■ Directions for this task
In the reply, include exactly the lines of the entries below from the first to the line with "[Tiktok] (213, 1226)", that line included.

■ Data to use
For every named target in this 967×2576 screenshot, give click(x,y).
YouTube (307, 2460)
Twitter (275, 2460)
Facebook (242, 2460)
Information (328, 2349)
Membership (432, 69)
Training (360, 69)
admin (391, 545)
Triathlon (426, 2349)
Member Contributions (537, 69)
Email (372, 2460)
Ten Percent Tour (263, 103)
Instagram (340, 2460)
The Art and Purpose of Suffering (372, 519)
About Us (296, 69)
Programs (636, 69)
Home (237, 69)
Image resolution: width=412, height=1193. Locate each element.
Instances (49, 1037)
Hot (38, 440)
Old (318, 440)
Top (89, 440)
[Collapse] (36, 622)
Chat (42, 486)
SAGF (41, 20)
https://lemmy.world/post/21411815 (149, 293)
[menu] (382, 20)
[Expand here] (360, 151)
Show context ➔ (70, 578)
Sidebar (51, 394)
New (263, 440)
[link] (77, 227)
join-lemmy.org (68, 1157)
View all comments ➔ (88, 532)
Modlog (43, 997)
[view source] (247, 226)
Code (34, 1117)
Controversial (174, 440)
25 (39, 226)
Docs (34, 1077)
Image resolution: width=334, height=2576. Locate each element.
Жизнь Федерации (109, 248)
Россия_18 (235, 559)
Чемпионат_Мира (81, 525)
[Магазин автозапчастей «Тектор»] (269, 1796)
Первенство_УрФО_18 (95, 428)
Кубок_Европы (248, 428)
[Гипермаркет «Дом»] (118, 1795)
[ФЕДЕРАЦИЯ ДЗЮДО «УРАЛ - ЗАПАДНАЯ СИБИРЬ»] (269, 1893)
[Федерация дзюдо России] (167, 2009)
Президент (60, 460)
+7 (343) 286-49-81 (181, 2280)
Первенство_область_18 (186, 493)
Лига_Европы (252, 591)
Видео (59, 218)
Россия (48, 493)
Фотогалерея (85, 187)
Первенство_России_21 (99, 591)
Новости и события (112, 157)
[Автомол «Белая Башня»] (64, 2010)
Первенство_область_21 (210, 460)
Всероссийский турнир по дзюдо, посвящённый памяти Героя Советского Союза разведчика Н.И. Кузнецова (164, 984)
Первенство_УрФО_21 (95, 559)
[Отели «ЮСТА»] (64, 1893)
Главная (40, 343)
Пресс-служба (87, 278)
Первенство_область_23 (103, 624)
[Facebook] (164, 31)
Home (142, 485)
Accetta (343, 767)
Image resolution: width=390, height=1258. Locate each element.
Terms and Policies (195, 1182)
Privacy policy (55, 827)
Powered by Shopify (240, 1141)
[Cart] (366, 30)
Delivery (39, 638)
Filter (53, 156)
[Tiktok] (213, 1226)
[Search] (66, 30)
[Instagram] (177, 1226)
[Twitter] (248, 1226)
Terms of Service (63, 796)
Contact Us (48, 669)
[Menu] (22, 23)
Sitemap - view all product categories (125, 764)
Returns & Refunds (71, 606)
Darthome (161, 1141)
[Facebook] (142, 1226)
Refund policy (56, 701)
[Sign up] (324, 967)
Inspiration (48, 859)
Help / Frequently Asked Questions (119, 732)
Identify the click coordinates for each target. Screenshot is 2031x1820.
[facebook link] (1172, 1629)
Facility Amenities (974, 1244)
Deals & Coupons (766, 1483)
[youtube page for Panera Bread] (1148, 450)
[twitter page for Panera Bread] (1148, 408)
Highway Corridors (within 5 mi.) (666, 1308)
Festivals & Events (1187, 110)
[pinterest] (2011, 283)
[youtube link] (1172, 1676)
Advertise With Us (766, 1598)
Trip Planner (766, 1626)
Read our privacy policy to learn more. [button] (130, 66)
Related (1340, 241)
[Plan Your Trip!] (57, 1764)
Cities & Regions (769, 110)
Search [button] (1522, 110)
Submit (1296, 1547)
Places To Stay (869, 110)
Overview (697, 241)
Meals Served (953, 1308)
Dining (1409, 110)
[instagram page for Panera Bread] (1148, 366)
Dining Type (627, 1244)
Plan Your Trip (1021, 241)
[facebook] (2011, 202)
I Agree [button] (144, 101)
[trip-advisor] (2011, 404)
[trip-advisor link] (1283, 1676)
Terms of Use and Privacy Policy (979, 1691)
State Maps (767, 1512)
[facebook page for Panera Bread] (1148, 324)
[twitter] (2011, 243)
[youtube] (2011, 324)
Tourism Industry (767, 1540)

■ Solution to this task
For every named target in this 967×2576 screenshot, give click(x,y).
YouTube (307, 2460)
Twitter (275, 2460)
Facebook (242, 2460)
Information (328, 2349)
Membership (432, 69)
Training (360, 69)
admin (391, 545)
Triathlon (426, 2349)
Member Contributions (537, 69)
Email (372, 2460)
Ten Percent Tour (263, 103)
Instagram (340, 2460)
The Art and Purpose of Suffering (372, 519)
About Us (296, 69)
Programs (636, 69)
Home (237, 69)
Image resolution: width=412, height=1193. Locate each element.
Instances (49, 1037)
Hot (38, 440)
Old (318, 440)
Top (89, 440)
[Collapse] (36, 622)
Chat (42, 486)
SAGF (41, 20)
https://lemmy.world/post/21411815 (149, 293)
[menu] (382, 20)
[Expand here] (360, 151)
Show context ➔ (70, 578)
Sidebar (51, 394)
New (263, 440)
[link] (77, 227)
join-lemmy.org (68, 1157)
View all comments ➔ (88, 532)
Modlog (43, 997)
[view source] (247, 226)
Code (34, 1117)
Controversial (174, 440)
25 (39, 226)
Docs (34, 1077)
Image resolution: width=334, height=2576. Locate each element.
Жизнь Федерации (109, 248)
Россия_18 (235, 559)
Чемпионат_Мира (81, 525)
[Магазин автозапчастей «Тектор»] (269, 1796)
Первенство_УрФО_18 (95, 428)
Кубок_Европы (248, 428)
[Гипермаркет «Дом»] (118, 1795)
[ФЕДЕРАЦИЯ ДЗЮДО «УРАЛ - ЗАПАДНАЯ СИБИРЬ»] (269, 1893)
[Федерация дзюдо России] (167, 2009)
Президент (60, 460)
+7 (343) 286-49-81 (181, 2280)
Первенство_область_18 (186, 493)
Лига_Европы (252, 591)
Видео (59, 218)
Россия (48, 493)
Фотогалерея (85, 187)
Первенство_России_21 (99, 591)
Новости и события (112, 157)
[Автомол «Белая Башня»] (64, 2010)
Первенство_область_21 (210, 460)
Всероссийский турнир по дзюдо, посвящённый памяти Героя Советского Союза разведчика Н.И. Кузнецова (164, 984)
Первенство_УрФО_21 (95, 559)
[Отели «ЮСТА»] (64, 1893)
Главная (40, 343)
Пресс-служба (87, 278)
Первенство_область_23 (103, 624)
[Facebook] (164, 31)
Home (142, 485)
Accetta (343, 767)
Image resolution: width=390, height=1258. Locate each element.
Terms and Policies (195, 1182)
Privacy policy (55, 827)
Powered by Shopify (240, 1141)
[Cart] (366, 30)
Delivery (39, 638)
Filter (53, 156)
[Tiktok] (213, 1226)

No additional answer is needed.